Maile leaves have long been a favorite of the Hawaiian people. At one time, only the ali'i (royalty) used them for leis. They considered them to have a spiritual essence which will bring good luck.
This maile leaf had been hand selected from the Island of Kauai, it continued, and was covered in 24 karat gold. "Aloha from Hawaii."
A man had given the box to my aunt a few weeks before. He brought it to the jewelry store she now manages - J. Covitch & Son, like many small-town specialty shops, went out of business years ago. He'd found it in a drawer and wondered if someone in our family might want it. Perhaps, he thought, it would mean something to one of us.
How right he was. I've worn it every day since.
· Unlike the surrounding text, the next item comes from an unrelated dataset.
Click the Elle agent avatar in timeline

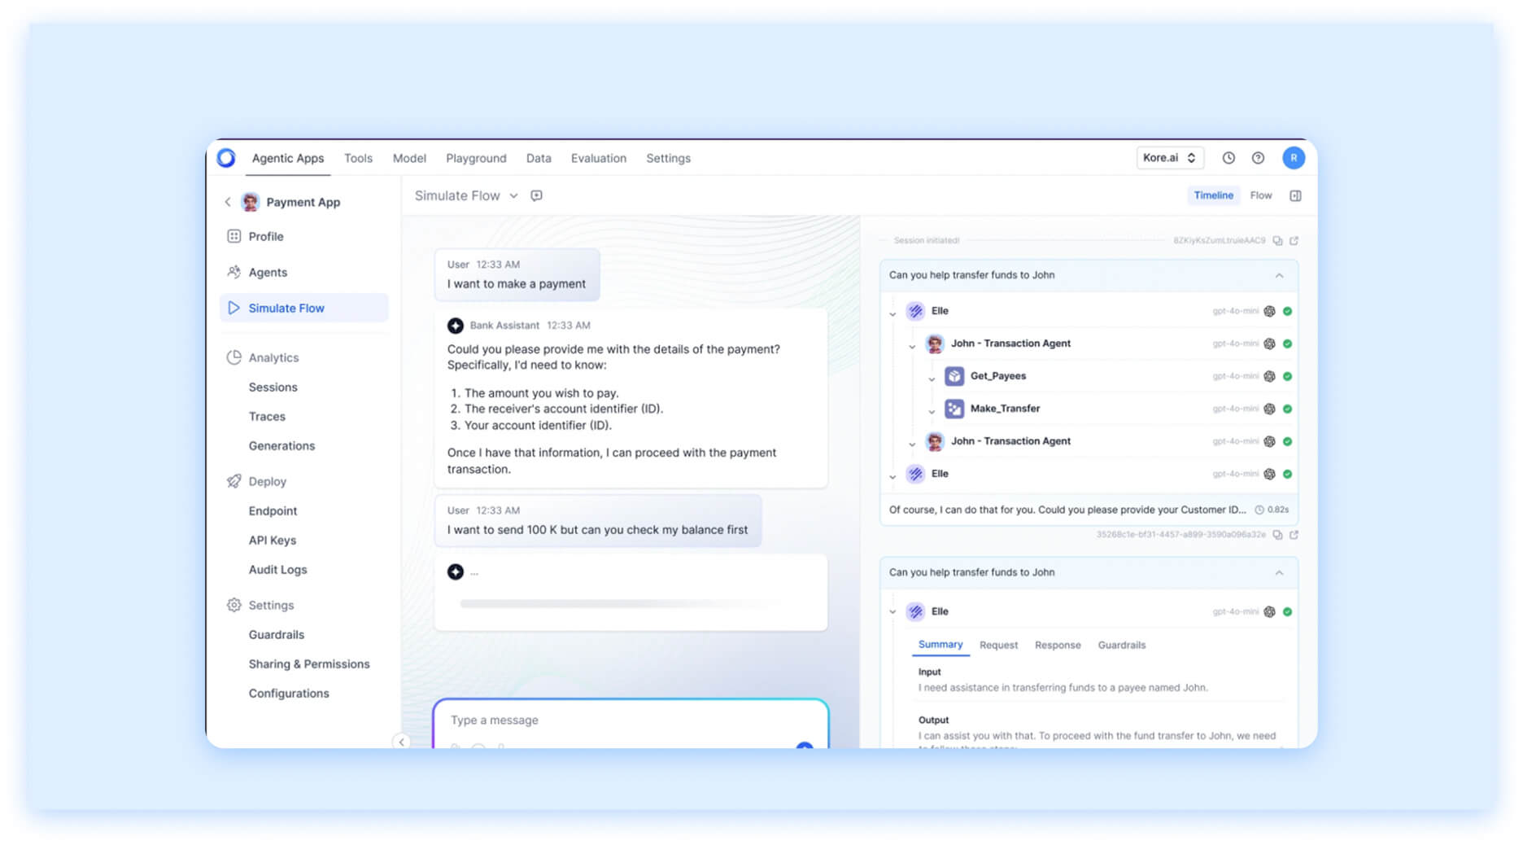[914, 310]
I am so very thankful for the random act of kindness that brought the maile leaf back to our family. The man could have kept it or sold it or given it to Goodwill. But instead, he went out of his way to put it back in our hands. As timing (or maile leaf luck?) would have it, the return happened right around Random Acts of Kindness Week, and my own return to Pennsylvania.
Pop Pop always was proud of the Ladies Custom Corner. Dibi started it in 1969. She wanted a new project, as my mom, the baby in the family, neared the end of high school and the start of college. Enter: the Ladies Custom Corner, a women's apparel nook in the back of the store, which had, until then, exclusively sold menswear. In fact, when Pop Pop's father (my great-grandfather) Jacob founded the store, he kept the shelves stocked with work clothes for the area miners.
The Ladies Custom Corner was a new chapter in the store's history, and it wound up being a huge success. It quickly outgrew its racks in the back, and was moved upstairs to a full-floor space. Later, as business continued to shift, the women's department swapped spots with the men's, and J. Covitch & Son became primarily a women's fine clothing store.
It's fun to think about Dibi finding the gold maile leaves for her corner of the store. Did she spot them in a catalog or on a shopping trip here, to New York? Or was it Pop Pop who purchased them? He was stationed in Hawaii during World War II, shortly after they married. Maybe he remembered maile leaves? Maybe he was moved by the message inside?
It's just a necklace, but it's so much more than that. It's another gift I didn't know I needed. (Thank you, thank you, Aunt Pam!) Also, it's a connection to our family's past, and a reminder that the past and present will forever collide, and what a gift that is in itself. I wondered what it would be like going back to Pennsylvania, without Pop Pop there. But you know what? He was there. And Dibi was, too, saying aloha.